Element lookup records:
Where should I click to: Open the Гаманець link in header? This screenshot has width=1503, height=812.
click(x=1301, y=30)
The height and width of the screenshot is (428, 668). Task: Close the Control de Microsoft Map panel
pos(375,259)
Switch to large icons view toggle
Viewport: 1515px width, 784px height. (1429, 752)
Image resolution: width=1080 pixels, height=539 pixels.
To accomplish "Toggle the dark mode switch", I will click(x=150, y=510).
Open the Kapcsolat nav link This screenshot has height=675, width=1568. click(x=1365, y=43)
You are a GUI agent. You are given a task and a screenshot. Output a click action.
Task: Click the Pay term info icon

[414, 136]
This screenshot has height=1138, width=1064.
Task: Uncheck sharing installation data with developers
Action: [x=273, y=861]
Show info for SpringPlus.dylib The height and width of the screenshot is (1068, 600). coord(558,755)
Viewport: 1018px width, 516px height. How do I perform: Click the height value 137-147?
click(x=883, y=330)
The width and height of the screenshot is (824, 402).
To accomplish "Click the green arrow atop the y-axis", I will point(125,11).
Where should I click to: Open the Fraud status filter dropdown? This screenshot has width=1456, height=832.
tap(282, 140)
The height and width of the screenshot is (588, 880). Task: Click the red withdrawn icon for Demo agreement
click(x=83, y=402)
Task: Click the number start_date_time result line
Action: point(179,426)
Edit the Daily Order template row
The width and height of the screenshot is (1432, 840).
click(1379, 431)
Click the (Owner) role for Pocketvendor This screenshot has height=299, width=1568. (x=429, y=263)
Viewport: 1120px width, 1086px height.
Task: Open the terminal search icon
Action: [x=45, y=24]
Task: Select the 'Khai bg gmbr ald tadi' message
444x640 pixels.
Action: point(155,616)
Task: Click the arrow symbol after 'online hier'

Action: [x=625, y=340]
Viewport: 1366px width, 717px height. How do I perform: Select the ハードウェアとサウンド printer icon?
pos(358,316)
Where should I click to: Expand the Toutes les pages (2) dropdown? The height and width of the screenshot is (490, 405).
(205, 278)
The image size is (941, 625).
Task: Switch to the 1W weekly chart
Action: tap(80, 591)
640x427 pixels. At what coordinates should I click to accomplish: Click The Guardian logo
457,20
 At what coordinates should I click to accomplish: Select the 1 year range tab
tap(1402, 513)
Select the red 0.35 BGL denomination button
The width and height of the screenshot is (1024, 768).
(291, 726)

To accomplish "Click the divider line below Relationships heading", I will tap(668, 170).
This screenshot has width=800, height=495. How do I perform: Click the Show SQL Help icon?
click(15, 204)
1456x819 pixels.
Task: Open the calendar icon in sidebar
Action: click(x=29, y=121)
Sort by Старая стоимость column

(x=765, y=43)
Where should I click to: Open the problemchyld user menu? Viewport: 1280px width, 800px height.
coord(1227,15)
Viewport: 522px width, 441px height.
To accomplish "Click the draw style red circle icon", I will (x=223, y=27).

WHAT THE TASK REQUIRES
Update the records above by replacing "Where should I click to" with "Which point should I click to" in every record, and keep everything else unchanged.

RESPONSE FOR THIS EXERCISE
Which point should I click to: Open the Гаманець link in header? This screenshot has width=1503, height=812.
click(x=1301, y=30)
The height and width of the screenshot is (428, 668). Task: Close the Control de Microsoft Map panel
pos(375,259)
Switch to large icons view toggle
Viewport: 1515px width, 784px height. (1429, 752)
Image resolution: width=1080 pixels, height=539 pixels.
To accomplish "Toggle the dark mode switch", I will click(x=150, y=510).
Open the Kapcsolat nav link This screenshot has height=675, width=1568. click(x=1365, y=43)
You are a GUI agent. You are given a task and a screenshot. Output a click action.
Task: Click the Pay term info icon

[414, 136]
This screenshot has height=1138, width=1064.
Task: Uncheck sharing installation data with developers
Action: [x=273, y=861]
Show info for SpringPlus.dylib The height and width of the screenshot is (1068, 600). coord(558,755)
Viewport: 1018px width, 516px height. How do I perform: Click the height value 137-147?
click(x=883, y=330)
The width and height of the screenshot is (824, 402).
To accomplish "Click the green arrow atop the y-axis", I will point(125,11).
Which point should I click to: Open the Fraud status filter dropdown? This screenshot has width=1456, height=832.
tap(282, 140)
The height and width of the screenshot is (588, 880). Task: Click the red withdrawn icon for Demo agreement
click(x=83, y=402)
Task: Click the number start_date_time result line
Action: point(179,426)
Edit the Daily Order template row
The width and height of the screenshot is (1432, 840).
click(1379, 431)
Click the (Owner) role for Pocketvendor This screenshot has height=299, width=1568. (x=429, y=263)
Viewport: 1120px width, 1086px height.
Task: Open the terminal search icon
Action: [x=45, y=24]
Task: Select the 'Khai bg gmbr ald tadi' message
444x640 pixels.
Action: point(155,616)
Task: Click the arrow symbol after 'online hier'

Action: [x=625, y=340]
Viewport: 1366px width, 717px height. How do I perform: Select the ハードウェアとサウンド printer icon?
pos(358,316)
Which point should I click to: Expand the Toutes les pages (2) dropdown? The height and width of the screenshot is (490, 405).
(205, 278)
The image size is (941, 625).
Task: Switch to the 1W weekly chart
Action: tap(80, 591)
640x427 pixels. At what coordinates should I click to accomplish: Click The Guardian logo
457,20
 At what coordinates should I click to accomplish: Select the 1 year range tab
tap(1402, 513)
Select the red 0.35 BGL denomination button
The width and height of the screenshot is (1024, 768).
(291, 726)

To accomplish "Click the divider line below Relationships heading", I will tap(668, 170).
This screenshot has width=800, height=495. How do I perform: Click the Show SQL Help icon?
click(15, 204)
1456x819 pixels.
Task: Open the calendar icon in sidebar
Action: click(x=29, y=121)
Sort by Старая стоимость column

(x=765, y=43)
Which point should I click to: Open the problemchyld user menu? Viewport: 1280px width, 800px height.
coord(1227,15)
Viewport: 522px width, 441px height.
To accomplish "Click the draw style red circle icon", I will (x=223, y=27).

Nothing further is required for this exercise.